Ukraine on a knife-edge

Refusing to buckle to pressure from Moscow, the former Soviet republics of Moldova and Georgia have signed trade and political association treaties with the European Union – moves that have set them on the path to eventual full EU membership.

The Kremlin’s outrage at this rebuff to President Vladimir Putin’s long-term plan to rebuild the old Soviet Union through a Russian-dominated Eurasian customs union, was tempered by the refusal of Ukraine to also sign up to the agreement, leaving that country open to seek closer ties with its giant neighbour.

On the face of it, the choice between the Russian grouping and the European Union seems a no brainer. The EU has 500 million consumers and an economy six times the size of the Eurasian Union. As an example of the kind of support available in Europe, Brussels immediately offered Moldova’s 3.5 million citizens visa-free travel within the 28-nation bloc.

But there are other considerations for Ukraine’s president, Viktor Yanukovych, to ponder.

An elected leader, Yanukovych’s constituency is based in the eastern part of the country where attachment to Russia and nostalgia for the old Soviet Empire is much greater than in the capital, Kiev. While paying lip service to the idea of a future with the EU, his actions have been more in keeping with an old-style Soviet Commissar, principally with the jailing of Yulia Tymoshenko, the opponent who he narrowly defeated in the 2010 poll.

Many observers believe Yanukovych hankers for an authoritarian style of administration less sensitive to the rule of law and human rights, and looks enviously at neighbouring Belarus where President Alexander Lukashenko rules as though the Soviet Union never ended.

However Ukraine is not yet Belarus and in 2015 Yanukovych must face an electorate clearly weary of rampant corruption, organised crime, cronyism and a security service that models itself and uses the same tactics as the original and much-feared KGB - a population that has taken to the streets of Kiev in strident protest at his Government’s failure to embrace the EU.

The demonstrators are backed by a recent public opinion poll showing that some 45 per cent of Ukrainians favour joining the EU against just 14 per cent who preferred the Eurasian Union.

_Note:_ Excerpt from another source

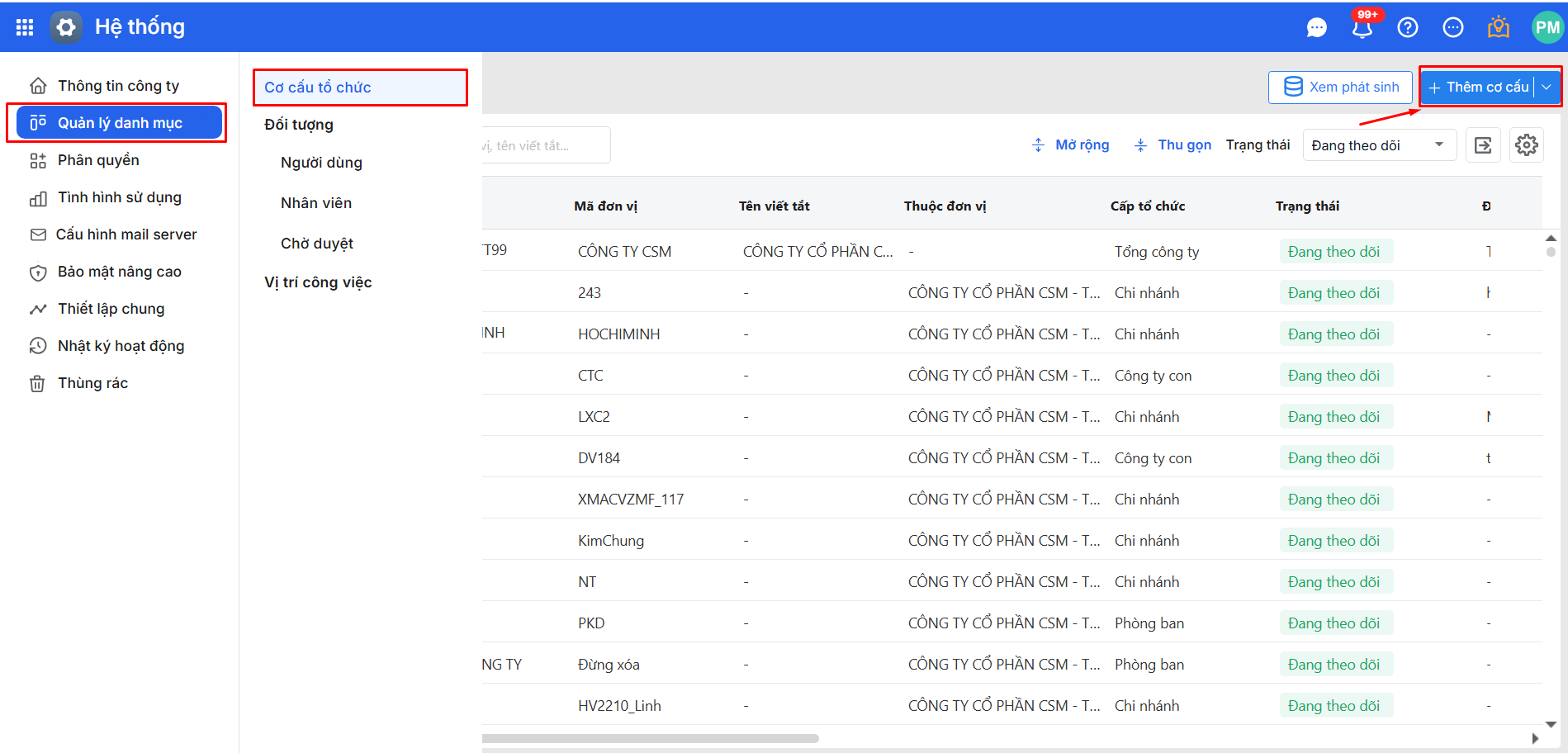Open Nhật ký hoạt động menu item
Viewport: 1568px width, 753px height.
[x=121, y=346]
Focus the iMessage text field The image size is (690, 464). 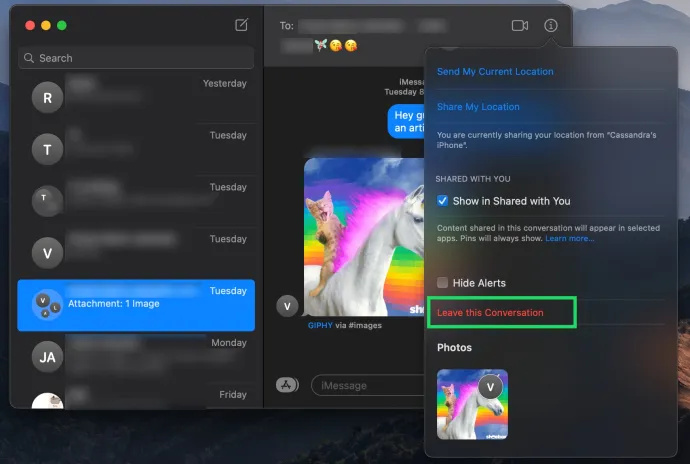click(x=368, y=386)
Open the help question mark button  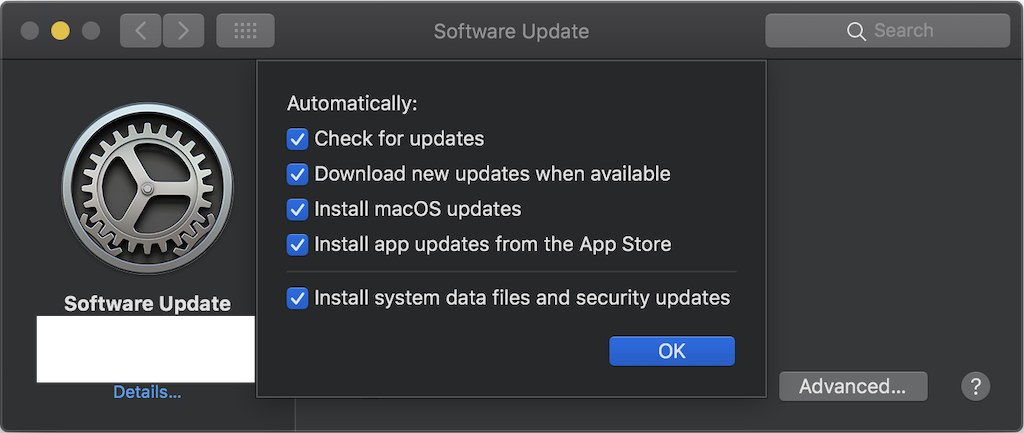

Sadly, in Ukraine today pay-offs and political pressure from Moscow can have just as equal force as public opinion. How Yanukovych deals with the latter will be keenly observed in the lead-up to the country’s 2015 poll.  




 

 

Friday, December 27, 2013

Is Yasukuni worth the fuss?

Here we go again: Japanese Prime Minister visits Yasukuni Shrine; angry protests from China and South Korea as this edifice is supposed to contain the spirits of Japanese war dead that include individuals who were convicted of war crimes after World War II; the United States, Japan’s ally, says “tut-tut” and leaves it at that; Japanese PM is totally unrepentant and likely to repeat the process again at some future date.

Come on, guys, isn’t it about time we used some common sense here? The war has been over for almost 70 years. Yes, there were some rather nasty things done by the Japanese during its occupation of parts of China, but aren’t nasty things done in all wars throughout history? Didn’t Genghis Khan do a few nasty things in his sweep through Asia? Aren’t there some pretty nasty things going on today is Syria and South Sudan? Wasn’t the Holocaust a nasty business as well?

Of course, Prime Minister Shinzo Abe is being a bloody minded in visiting the shrine just at this time, but it should not take a Nobel Laureate to work out that it is nothing to do with the honouring Tojo Hideki and his crew back in the 1940s and everything to do with raising the finger to Beijing in 2013.

Abe, in common with many colleagues on the conservative side of Japan’s politics, is afraid his country is being sidelined in the Asia of the 21st century, its efforts in lifting itself from the ruins of war to become a world economic powerhouse unappreciated. He has listened to one too many speeches made by politicians around the world and including Australia about “the rise of China”, and he has had a gut-full.

Hence the continuing row with China over the disputed island chain in the East China Sea, which Japan administers and calls the Senkakus and China the Diaoyus; hence the visit to the Yasukuni Shrine. It is essentially Abe telling the world that Japan is still around and specifically to Beijing: “you want to be Asia’s top dog? Then you’ve still got us to deal with”.

Beijing has been naïve to allow itself to be manipulated by the Yasukuni controversy. After all, the Head of State, Emperor Akihito has not visited the shrine since he came to the throne and his father, Hirohito, stopped going after the 1978 decision to include the war criminals. Surely that should carry greater symbolic weight than the occasional decision to visit by a transient political leader?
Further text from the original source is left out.